_What is being asked:_
Once you have read the data below, set it all down again exactly.

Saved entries
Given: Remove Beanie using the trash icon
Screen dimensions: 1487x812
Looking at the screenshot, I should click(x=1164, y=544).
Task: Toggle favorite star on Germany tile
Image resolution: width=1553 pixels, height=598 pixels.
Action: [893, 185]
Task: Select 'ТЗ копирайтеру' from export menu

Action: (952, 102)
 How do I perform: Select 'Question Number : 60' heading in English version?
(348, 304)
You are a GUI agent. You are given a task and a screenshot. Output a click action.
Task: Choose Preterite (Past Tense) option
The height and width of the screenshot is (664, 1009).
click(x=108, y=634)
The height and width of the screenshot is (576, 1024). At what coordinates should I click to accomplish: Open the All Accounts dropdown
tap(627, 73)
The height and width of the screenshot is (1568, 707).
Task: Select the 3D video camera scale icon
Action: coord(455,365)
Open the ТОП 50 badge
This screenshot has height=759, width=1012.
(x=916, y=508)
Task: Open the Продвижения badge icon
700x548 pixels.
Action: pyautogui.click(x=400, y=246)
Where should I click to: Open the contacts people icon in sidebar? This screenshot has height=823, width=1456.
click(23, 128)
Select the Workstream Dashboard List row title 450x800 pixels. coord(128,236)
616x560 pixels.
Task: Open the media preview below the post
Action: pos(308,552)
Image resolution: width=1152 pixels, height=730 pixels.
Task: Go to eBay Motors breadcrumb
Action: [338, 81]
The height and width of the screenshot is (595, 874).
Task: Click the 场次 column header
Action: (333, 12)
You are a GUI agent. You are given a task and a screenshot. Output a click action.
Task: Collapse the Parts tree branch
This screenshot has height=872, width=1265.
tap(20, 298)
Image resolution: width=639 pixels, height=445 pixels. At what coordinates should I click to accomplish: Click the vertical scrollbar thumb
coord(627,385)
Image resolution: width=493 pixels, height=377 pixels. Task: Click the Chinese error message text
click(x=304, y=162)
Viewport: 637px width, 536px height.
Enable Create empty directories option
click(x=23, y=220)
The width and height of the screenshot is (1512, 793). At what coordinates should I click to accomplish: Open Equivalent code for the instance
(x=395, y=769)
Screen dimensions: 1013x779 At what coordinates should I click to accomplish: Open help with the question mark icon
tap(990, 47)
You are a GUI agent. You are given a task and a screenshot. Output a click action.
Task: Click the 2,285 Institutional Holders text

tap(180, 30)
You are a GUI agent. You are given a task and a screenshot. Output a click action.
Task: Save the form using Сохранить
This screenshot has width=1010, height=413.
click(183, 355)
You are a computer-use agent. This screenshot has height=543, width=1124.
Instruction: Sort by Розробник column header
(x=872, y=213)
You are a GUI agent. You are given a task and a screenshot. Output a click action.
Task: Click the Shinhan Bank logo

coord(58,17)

_Solution below:_
Given: Remove Beanie using the trash icon
Screen dimensions: 1487x812
Looking at the screenshot, I should click(x=1164, y=544).
Task: Toggle favorite star on Germany tile
Image resolution: width=1553 pixels, height=598 pixels.
Action: [893, 185]
Task: Select 'ТЗ копирайтеру' from export menu

Action: (952, 102)
 How do I perform: Select 'Question Number : 60' heading in English version?
(348, 304)
You are a GUI agent. You are given a task and a screenshot. Output a click action.
Task: Choose Preterite (Past Tense) option
The height and width of the screenshot is (664, 1009).
click(x=108, y=634)
The height and width of the screenshot is (576, 1024). At what coordinates should I click to accomplish: Open the All Accounts dropdown
tap(627, 73)
The height and width of the screenshot is (1568, 707).
Task: Select the 3D video camera scale icon
Action: coord(455,365)
Open the ТОП 50 badge
This screenshot has height=759, width=1012.
(x=916, y=508)
Task: Open the Продвижения badge icon
700x548 pixels.
Action: pyautogui.click(x=400, y=246)
Where should I click to: Open the contacts people icon in sidebar? This screenshot has height=823, width=1456.
click(23, 128)
Select the Workstream Dashboard List row title 450x800 pixels. coord(128,236)
616x560 pixels.
Task: Open the media preview below the post
Action: pos(308,552)
Image resolution: width=1152 pixels, height=730 pixels.
Task: Go to eBay Motors breadcrumb
Action: [338, 81]
The height and width of the screenshot is (595, 874).
Task: Click the 场次 column header
Action: (333, 12)
You are a GUI agent. You are given a task and a screenshot. Output a click action.
Task: Collapse the Parts tree branch
This screenshot has height=872, width=1265.
tap(20, 298)
Image resolution: width=639 pixels, height=445 pixels. At what coordinates should I click to accomplish: Click the vertical scrollbar thumb
coord(627,385)
Image resolution: width=493 pixels, height=377 pixels. Task: Click the Chinese error message text
click(x=304, y=162)
Viewport: 637px width, 536px height.
Enable Create empty directories option
click(x=23, y=220)
The width and height of the screenshot is (1512, 793). At what coordinates should I click to accomplish: Open Equivalent code for the instance
(x=395, y=769)
Screen dimensions: 1013x779 At what coordinates should I click to accomplish: Open help with the question mark icon
tap(990, 47)
You are a GUI agent. You are given a task and a screenshot. Output a click action.
Task: Click the 2,285 Institutional Holders text

tap(180, 30)
You are a GUI agent. You are given a task and a screenshot. Output a click action.
Task: Save the form using Сохранить
This screenshot has width=1010, height=413.
click(183, 355)
You are a computer-use agent. This screenshot has height=543, width=1124.
Instruction: Sort by Розробник column header
(x=872, y=213)
You are a GUI agent. You are given a task and a screenshot. Output a click action.
Task: Click the Shinhan Bank logo

coord(58,17)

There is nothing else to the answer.